= Books of the Kingdoms =

Four books of the Septuagint

The Books of the Kingdoms, Books of Kingdoms, or Books of Reigns (Βíβλοι Βασιλειῶν) are the names that four books of the Hebrew Bible are given in the Septuagint. 1 and 2 Kingdoms are equivalent to 1 and 2 Samuel, and 3 and 4 Kingdoms are equivalent to 1 and 2 Kings in most modern English versions.

These books are known in the Vulgate version as the four Books of the Kingdoms (Libri Regnum or Regnorum), or the Book of Kings (Liber Regum) as Jerome disagreed with the expression Books of the Kingdoms (Libri Regnorum) of the LXX. Jerome says:

Third comes Samuel, which we call the first and second Kings.
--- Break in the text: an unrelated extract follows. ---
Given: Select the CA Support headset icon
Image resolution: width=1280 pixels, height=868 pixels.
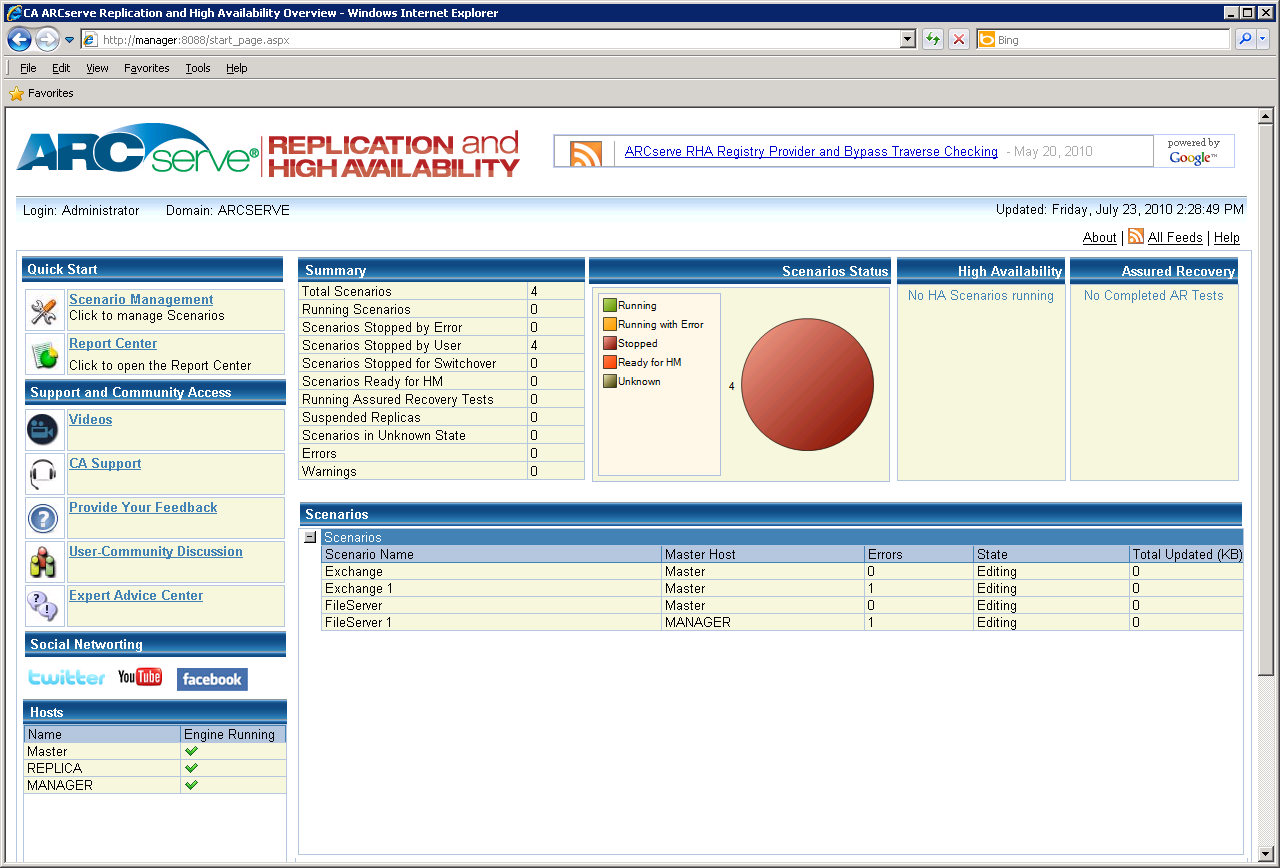Looking at the screenshot, I should pyautogui.click(x=41, y=473).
Fourth Malachim, that is contained in the third and fourth books of Kings. It is much better to say Malachim, of kings, than Malachoth, of kingdoms. For it does not describe the kingdoms of many peoples but of one Israelite people which included twelve tribes.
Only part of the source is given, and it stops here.